À en croire certains ecclésiastiques, parfois très haut placés dans la hiérarchie, le christianisme serait la religion qui, plus qu’aucune autre, enseigne le caractère malsain – pour ne pas dire peccamineux – de l’attachement aux racines, au terroir, à la patrie. Défendre son pré carré, se planter dans la terre et dire « c’est ici chez moi », ce serait manquer à la charité universelle. Craindre la perte de son identité culturelle serait un souci de païens mal catéchisés.

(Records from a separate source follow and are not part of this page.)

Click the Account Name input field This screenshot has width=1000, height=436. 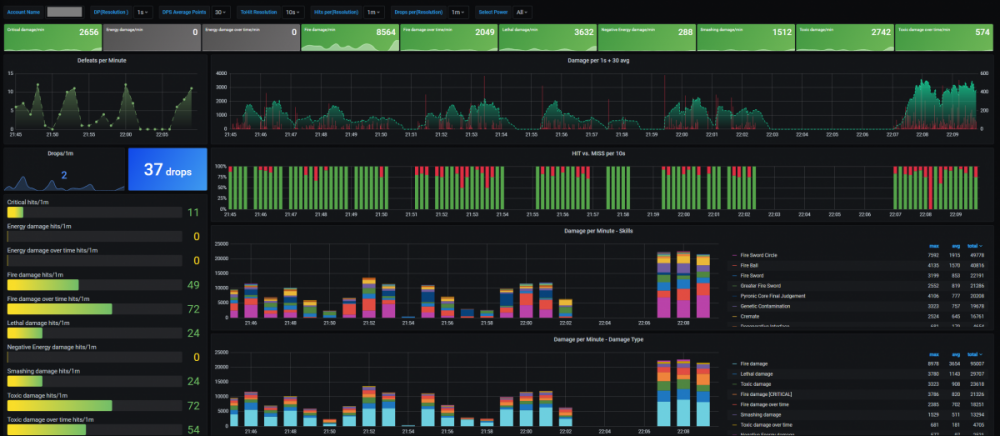65,12
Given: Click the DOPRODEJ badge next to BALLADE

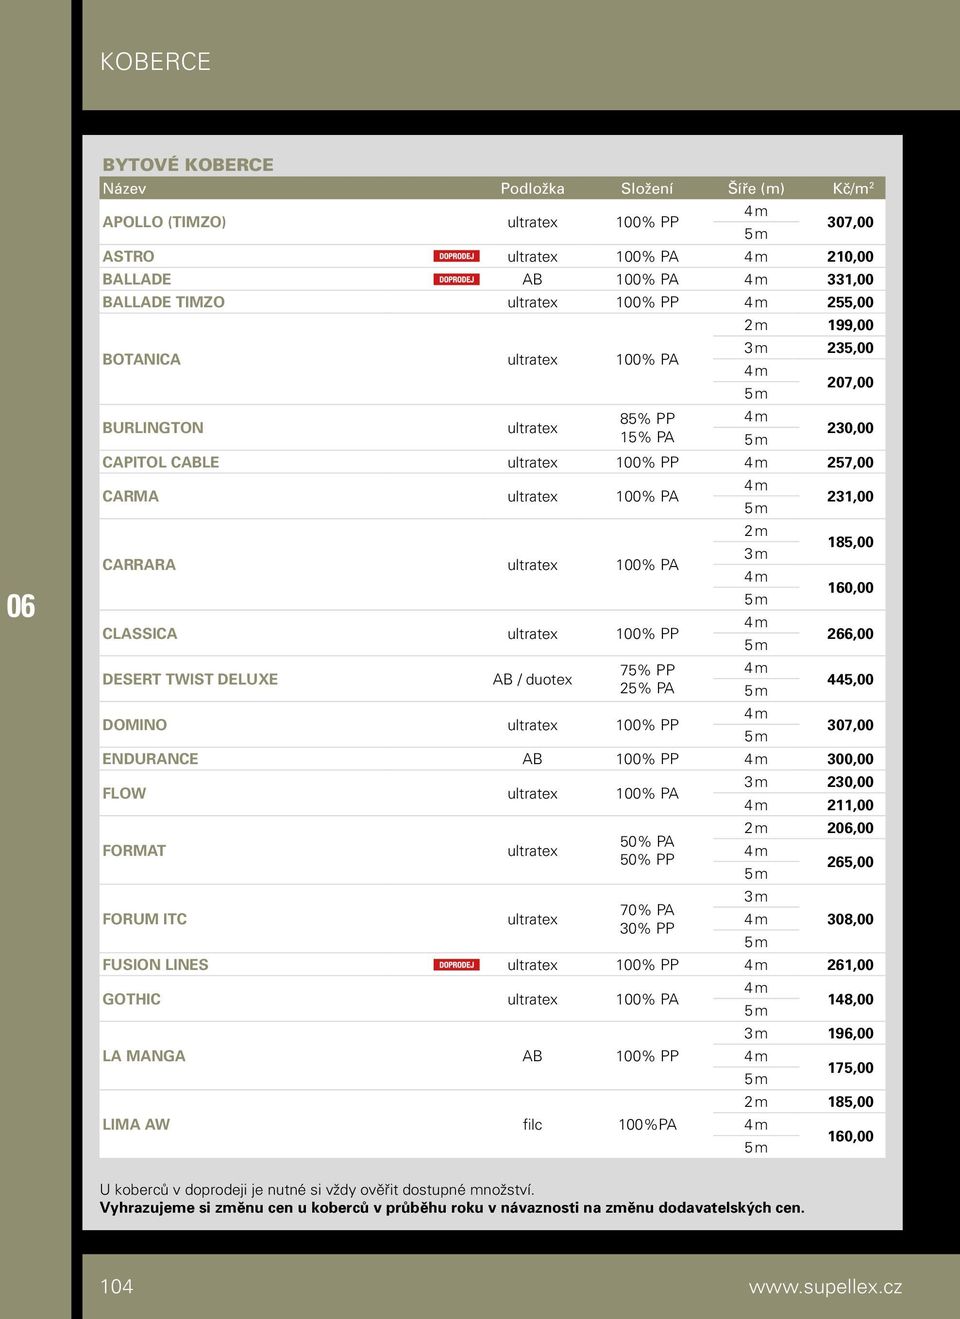Looking at the screenshot, I should [x=456, y=279].
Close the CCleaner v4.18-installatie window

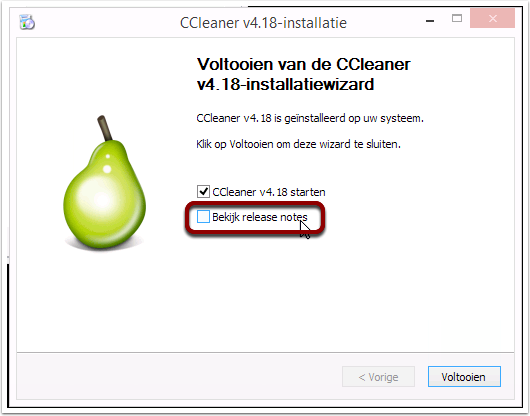click(x=492, y=18)
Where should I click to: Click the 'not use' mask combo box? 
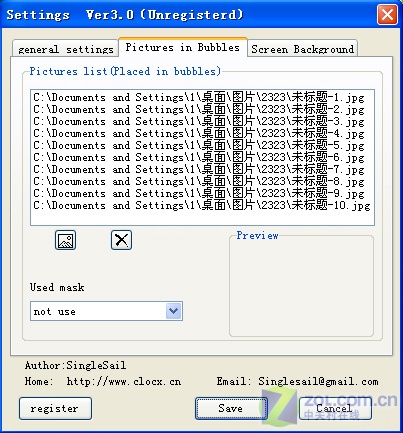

Une thèse contraire à l’Évangile
L’argument est connu : les chrétiens ne sont pas du monde ; notre royaume, « notre citoyenneté » dit saint Paul, est dans le Ciel : « conversatio nostra est in caelis » (Ph 3, 20), tant et si bien que les chrétiens devraient se sentir partout comme des étrangers de passage. On citera alors la célèbre Lettre à Diognète (fin du IIe siècle) : « Les chrétiens résident chacun dans sa propre patrie, mais comme des étrangers domiciliés. […] Toute terre étrangère leur est une patrie, et toute patrie leur est une terre étrangère. » De là à présenter la théologie catholique comme une « théologie de migrants », il n’y a qu’un pas.
Soyons clairs : tous ces textes sont beaux et bons, mais on leur fait dire des choses qu’ils ne disent pas. La thèse selon laquelle l’attachement préférentiel à ses propres racines culturelles serait un péché ne saurait s’en autoriser. Mieux que cela : cette thèse est étrangère à la doctrine catholique, et contraire à l’Évangile. Essayons ici de rappeler l’essentiel.
Des êtres incarnés
D’abord un peu d’anthropologie : les humains ne sont pas des dieux ni des anges, mais des êtres fondamentalement incarnés et politiques ; il s’ensuit qu’ils ne peuvent pas accomplir leur nature sans faire partie de groupes sociaux, dont ils dépendent et desquels ils reçoivent plus qu’ils ne sont capables de leur donner. Or, ces réalités collectives – qui précèdent tout contrat – sont nécessairement diverses et particulières. La famille, l’ethnie, la langue, le terroir, la patrie, les us et coutumes, tout cela constitue ce que l’on nomme couramment les « racines ». Simone Weil en parlait fort bien, disant que « l’enracinement est peut-être le besoin le plus important et le plus méconnu de l’âme humaine. […] Un être humain a une racine par sa participation réelle, active et naturelle à l’existence d’une collectivité qui conserve certains trésors du passé et certains pressentiments d’avenir » (L’enracinement, 1942, chapitre 2).
Une loi de Dieu
Ensuite, un point de théologie morale : la grâce ne détruisant jamais la nature, mais la couronnant, il est impossible que la charité universelle s’établisse sur le mépris des racines, sur le mépris de l’incarnation humaine. C’est pourquoi le Christ n’a jamais condamné la dilection préférentielle qu’éprouvent les hommes pour leur famille, leur cité, leur nation. Et pour cause : elle est une loi de Dieu. C’est pourquoi le Christ ne cesse de rappeler l’importance du quatrième commandement et des devoirs de piété filiale : « Honore ton père et ta mère afin d’avoir longue vie sur la terre que le Seigneur ton Dieu te donne » (Exode 20, 12). Saint Paul en a tiré une injonction très claire : « Si quelqu’un n’a pas soin des siens, et principalement de ceux de sa famille, il a renié la foi, et il est pire qu’un infidèle » (1 Tm 5, 8).